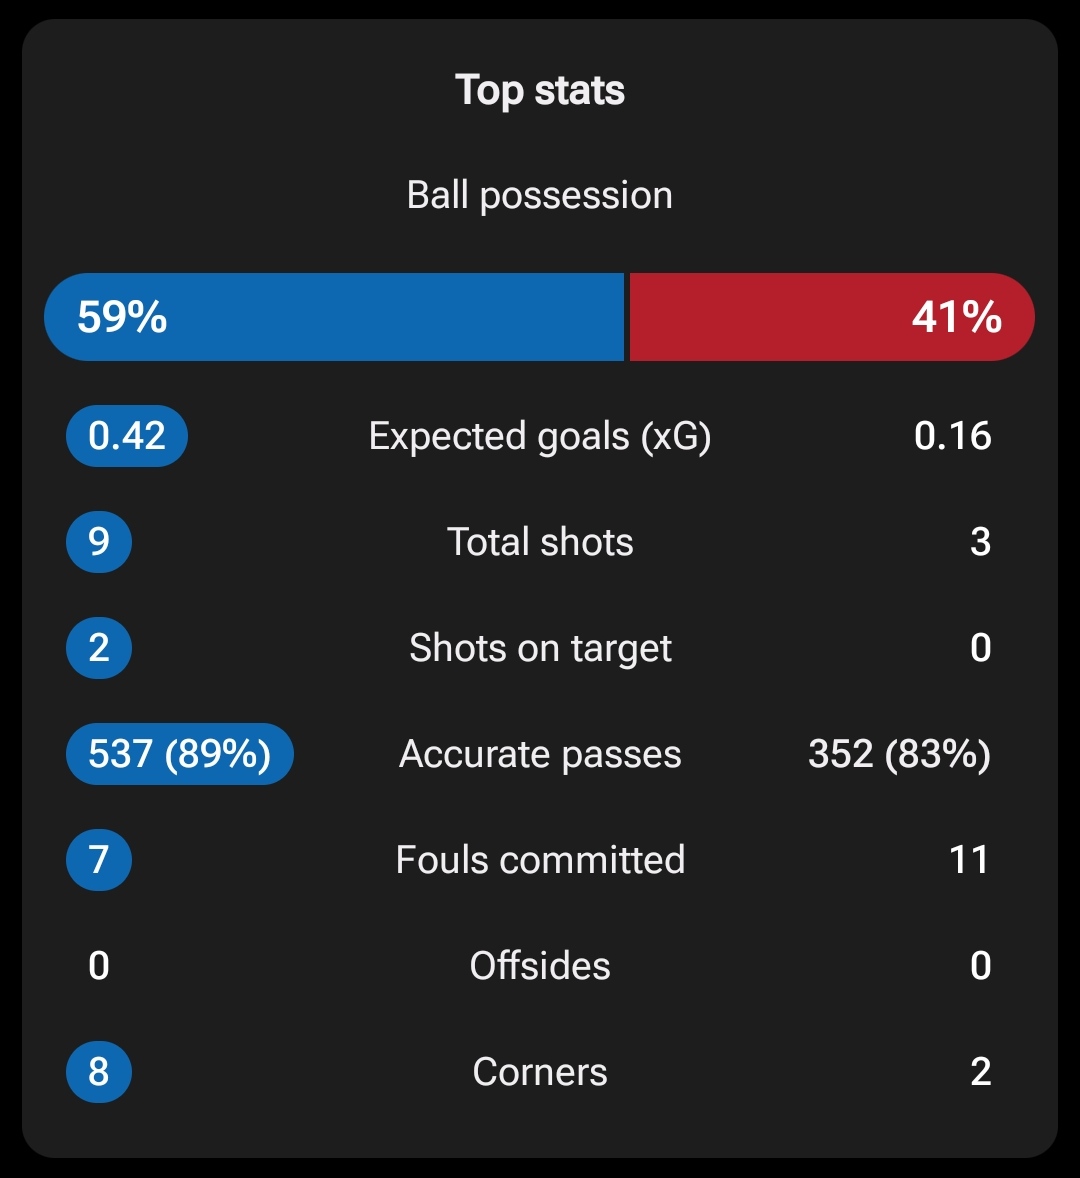1080x1178 pixels.
Task: Tap the away team 11 fouls value
Action: 970,859
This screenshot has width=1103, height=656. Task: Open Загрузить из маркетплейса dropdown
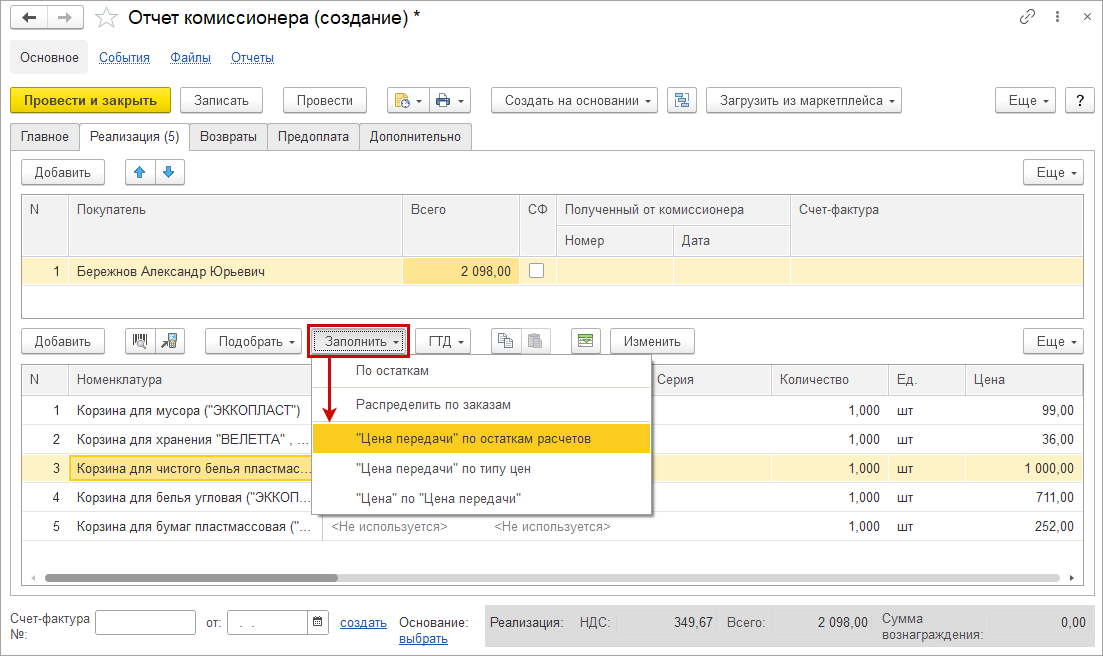point(804,100)
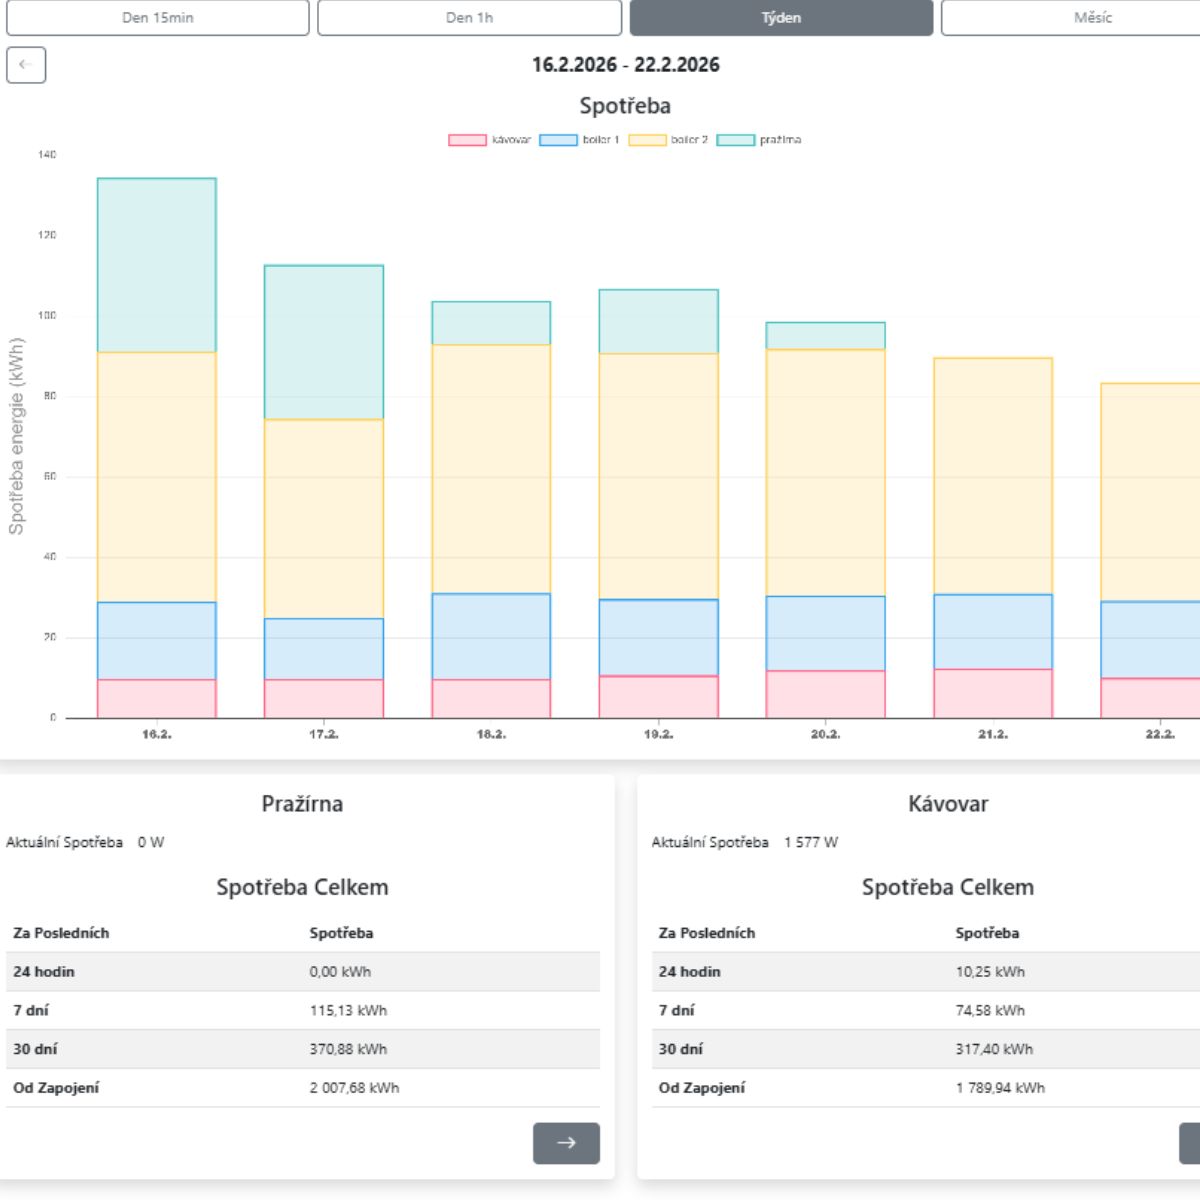Select 30 dní row in Kávovar table
This screenshot has height=1200, width=1200.
(925, 1049)
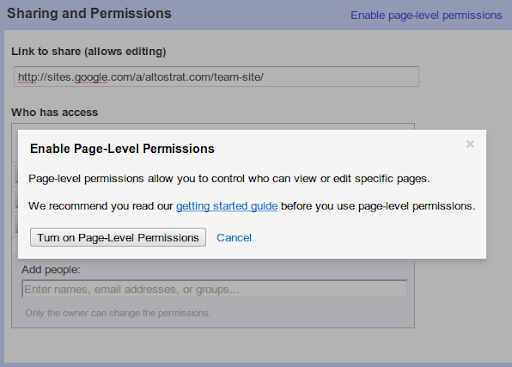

# WHAT TO PRODUCE:
The reply needs to repeat exactly the line containing "This screenshot has width=1103, height=656." and each line after it, through the final line of the entries above, and to skip the pictures.

# EXPECTED OUTPUT:
This screenshot has width=1103, height=656. Task: Open Загрузить из маркетплейса dropdown
point(804,100)
Select 30 dní row in Kávovar table
This screenshot has height=1200, width=1200.
(925, 1049)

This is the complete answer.